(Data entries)
☆ ☆ ☆ ☆

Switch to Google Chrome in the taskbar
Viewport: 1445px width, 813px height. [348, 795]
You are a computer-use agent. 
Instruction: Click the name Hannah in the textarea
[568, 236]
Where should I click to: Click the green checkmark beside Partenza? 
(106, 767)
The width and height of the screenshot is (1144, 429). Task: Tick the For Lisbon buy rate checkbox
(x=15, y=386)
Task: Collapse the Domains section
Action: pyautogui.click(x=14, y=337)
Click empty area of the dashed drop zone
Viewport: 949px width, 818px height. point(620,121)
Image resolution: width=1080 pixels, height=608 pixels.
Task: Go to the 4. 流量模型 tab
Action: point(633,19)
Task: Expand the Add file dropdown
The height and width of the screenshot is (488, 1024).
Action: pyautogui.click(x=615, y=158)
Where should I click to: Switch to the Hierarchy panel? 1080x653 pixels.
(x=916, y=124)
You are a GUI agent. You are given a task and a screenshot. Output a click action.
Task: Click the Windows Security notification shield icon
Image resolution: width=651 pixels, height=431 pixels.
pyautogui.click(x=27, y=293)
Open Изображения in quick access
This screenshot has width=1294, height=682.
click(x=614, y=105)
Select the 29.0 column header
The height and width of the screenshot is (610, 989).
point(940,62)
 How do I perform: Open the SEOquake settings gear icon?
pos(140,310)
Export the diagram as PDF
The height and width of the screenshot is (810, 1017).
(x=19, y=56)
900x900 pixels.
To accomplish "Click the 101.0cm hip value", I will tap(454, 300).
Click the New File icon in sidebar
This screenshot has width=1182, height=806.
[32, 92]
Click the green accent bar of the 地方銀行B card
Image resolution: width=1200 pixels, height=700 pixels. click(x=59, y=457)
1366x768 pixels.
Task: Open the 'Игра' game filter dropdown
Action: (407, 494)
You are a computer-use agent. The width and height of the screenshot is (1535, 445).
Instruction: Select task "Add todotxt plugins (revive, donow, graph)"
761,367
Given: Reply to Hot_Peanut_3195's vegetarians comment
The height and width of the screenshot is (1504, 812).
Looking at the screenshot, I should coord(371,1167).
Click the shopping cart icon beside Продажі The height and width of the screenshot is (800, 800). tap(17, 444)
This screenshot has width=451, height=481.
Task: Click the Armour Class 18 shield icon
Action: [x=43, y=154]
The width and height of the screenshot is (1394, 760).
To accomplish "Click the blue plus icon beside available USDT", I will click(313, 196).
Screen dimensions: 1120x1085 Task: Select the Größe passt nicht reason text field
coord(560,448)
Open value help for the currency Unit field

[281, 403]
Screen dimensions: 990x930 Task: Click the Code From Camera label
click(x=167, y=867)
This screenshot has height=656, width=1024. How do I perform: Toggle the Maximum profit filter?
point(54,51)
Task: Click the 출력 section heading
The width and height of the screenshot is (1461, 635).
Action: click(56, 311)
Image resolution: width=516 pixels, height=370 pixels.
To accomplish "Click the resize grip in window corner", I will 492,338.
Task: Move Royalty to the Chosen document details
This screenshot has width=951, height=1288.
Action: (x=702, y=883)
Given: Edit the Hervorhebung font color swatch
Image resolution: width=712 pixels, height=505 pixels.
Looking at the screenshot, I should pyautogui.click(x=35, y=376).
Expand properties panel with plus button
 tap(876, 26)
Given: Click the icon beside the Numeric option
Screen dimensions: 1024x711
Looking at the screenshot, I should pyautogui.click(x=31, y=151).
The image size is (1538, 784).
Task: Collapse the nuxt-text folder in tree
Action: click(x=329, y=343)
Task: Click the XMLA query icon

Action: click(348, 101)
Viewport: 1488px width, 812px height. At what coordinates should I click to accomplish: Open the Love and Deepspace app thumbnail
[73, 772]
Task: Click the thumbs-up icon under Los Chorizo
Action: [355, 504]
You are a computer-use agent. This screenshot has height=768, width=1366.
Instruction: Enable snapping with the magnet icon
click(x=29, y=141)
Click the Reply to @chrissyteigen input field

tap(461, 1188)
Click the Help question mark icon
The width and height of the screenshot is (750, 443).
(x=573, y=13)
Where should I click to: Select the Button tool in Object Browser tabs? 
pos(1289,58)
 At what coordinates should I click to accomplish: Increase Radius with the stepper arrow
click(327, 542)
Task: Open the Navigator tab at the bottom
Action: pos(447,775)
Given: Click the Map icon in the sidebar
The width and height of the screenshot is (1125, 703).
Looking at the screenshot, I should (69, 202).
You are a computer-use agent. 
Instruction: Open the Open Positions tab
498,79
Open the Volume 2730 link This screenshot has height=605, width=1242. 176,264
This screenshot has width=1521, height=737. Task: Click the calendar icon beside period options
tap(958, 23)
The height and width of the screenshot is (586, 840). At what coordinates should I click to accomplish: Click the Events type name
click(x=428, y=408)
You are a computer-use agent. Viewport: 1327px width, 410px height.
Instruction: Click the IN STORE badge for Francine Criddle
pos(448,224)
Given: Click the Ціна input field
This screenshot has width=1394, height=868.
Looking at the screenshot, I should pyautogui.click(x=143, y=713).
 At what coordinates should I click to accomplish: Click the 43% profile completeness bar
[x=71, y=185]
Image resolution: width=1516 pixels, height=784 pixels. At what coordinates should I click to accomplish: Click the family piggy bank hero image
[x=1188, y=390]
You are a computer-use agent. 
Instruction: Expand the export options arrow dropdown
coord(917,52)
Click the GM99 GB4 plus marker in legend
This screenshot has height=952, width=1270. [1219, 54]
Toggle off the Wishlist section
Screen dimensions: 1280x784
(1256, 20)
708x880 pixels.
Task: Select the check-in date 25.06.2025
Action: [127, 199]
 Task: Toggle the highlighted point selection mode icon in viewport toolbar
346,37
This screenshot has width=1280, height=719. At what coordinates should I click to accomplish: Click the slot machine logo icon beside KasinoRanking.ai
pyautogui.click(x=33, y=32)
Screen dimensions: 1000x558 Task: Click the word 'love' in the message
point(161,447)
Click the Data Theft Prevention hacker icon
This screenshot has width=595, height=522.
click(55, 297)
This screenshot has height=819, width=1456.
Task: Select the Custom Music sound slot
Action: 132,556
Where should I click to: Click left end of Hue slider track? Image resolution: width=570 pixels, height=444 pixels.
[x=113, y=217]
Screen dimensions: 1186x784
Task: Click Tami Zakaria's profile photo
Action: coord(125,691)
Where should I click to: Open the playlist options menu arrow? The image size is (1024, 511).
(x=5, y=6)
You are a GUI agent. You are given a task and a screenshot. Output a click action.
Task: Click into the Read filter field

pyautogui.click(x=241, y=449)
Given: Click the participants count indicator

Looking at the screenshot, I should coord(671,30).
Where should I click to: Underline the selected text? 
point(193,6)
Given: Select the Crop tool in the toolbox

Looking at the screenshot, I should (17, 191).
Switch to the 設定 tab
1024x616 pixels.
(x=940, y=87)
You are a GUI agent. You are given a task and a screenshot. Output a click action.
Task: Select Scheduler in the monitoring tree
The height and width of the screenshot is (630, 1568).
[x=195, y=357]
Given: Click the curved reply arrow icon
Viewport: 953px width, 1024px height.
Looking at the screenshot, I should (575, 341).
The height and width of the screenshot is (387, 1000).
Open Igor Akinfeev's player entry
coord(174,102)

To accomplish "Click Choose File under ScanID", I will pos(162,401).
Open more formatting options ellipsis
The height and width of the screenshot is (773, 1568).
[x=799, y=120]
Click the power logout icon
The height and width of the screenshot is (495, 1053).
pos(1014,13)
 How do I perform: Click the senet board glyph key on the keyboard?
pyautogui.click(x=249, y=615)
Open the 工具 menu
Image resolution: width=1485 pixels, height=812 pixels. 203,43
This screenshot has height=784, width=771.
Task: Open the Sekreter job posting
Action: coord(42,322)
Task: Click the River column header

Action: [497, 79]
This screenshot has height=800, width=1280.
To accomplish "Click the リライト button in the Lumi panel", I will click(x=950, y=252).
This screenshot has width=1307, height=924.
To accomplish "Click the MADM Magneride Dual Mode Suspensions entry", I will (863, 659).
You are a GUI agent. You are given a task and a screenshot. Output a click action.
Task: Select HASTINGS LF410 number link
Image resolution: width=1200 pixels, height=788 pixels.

☆ ☆ ☆ ☆

→ **YOUR INSTRUCTIONS**
Search the records for the string "link", and copy every line that holds it.

→ **TASK SOLUTION**
Open the Volume 2730 link This screenshot has height=605, width=1242. 176,264
Task: Select HASTINGS LF410 number link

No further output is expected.